▸ **TASK BRIEF**: From the line containing "You are a computer-use" to the final line of the entries, copy each line exactly. Pictures stay out.

▸ **Stored records**:
* * *

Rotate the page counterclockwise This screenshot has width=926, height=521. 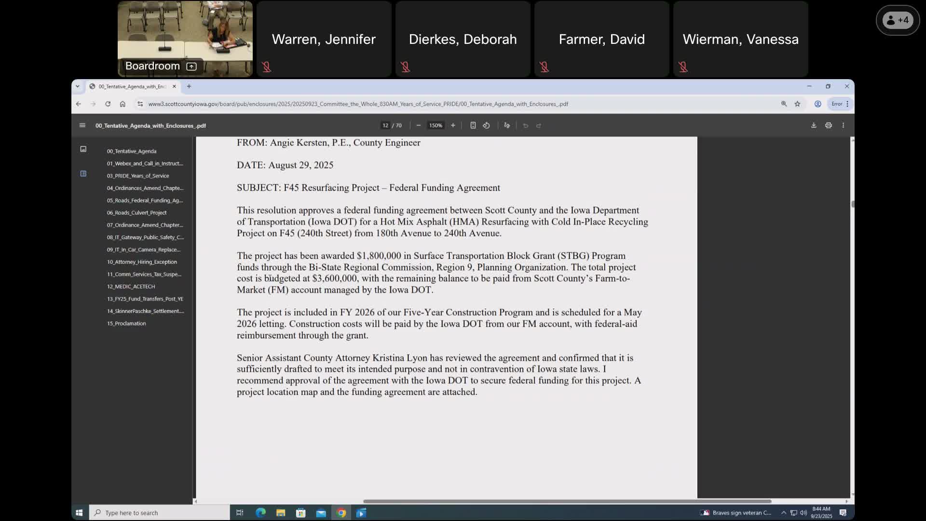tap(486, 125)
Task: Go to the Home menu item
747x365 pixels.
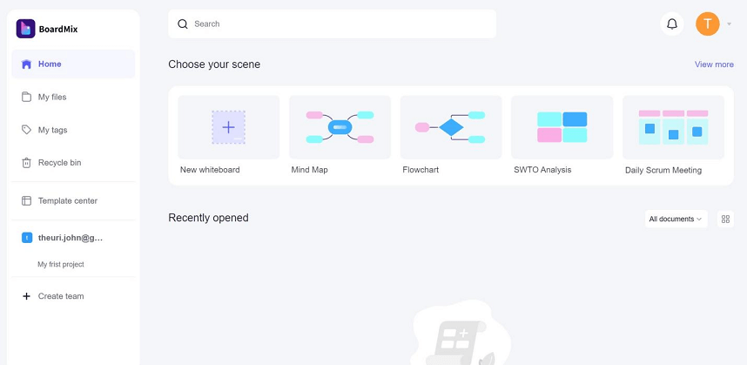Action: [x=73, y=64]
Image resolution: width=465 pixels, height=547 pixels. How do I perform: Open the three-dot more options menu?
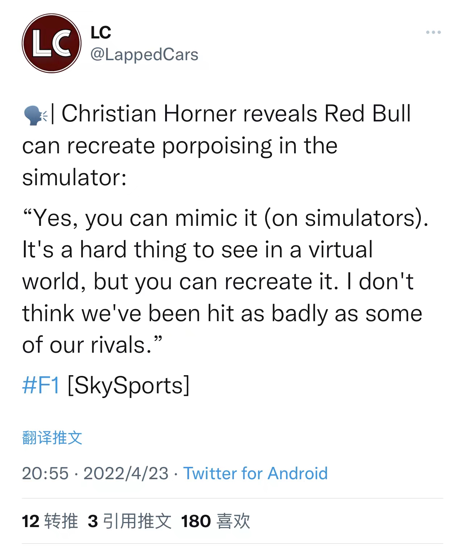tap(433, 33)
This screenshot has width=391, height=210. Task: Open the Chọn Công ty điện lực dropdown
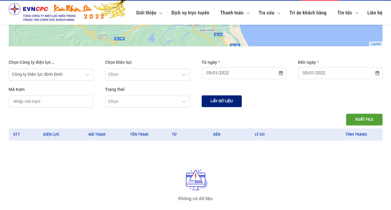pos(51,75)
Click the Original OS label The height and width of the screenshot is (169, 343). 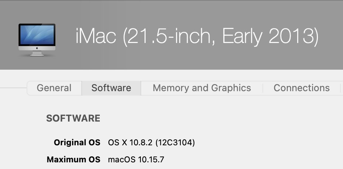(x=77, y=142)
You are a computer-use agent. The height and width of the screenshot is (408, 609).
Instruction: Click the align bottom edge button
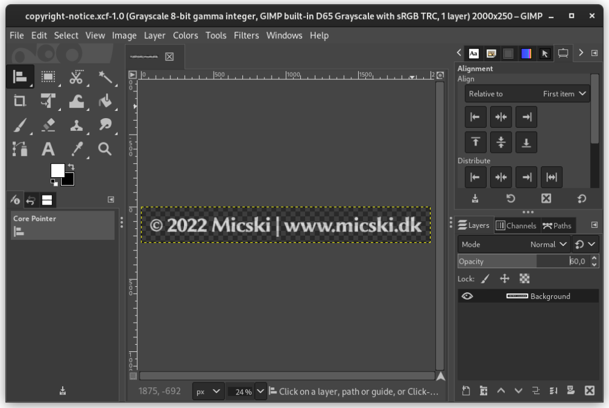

* * *

▸ **TASK RESULT**:
You are a computer-use agent. The height and width of the screenshot is (408, 609).
Instruction: Click the align bottom edge button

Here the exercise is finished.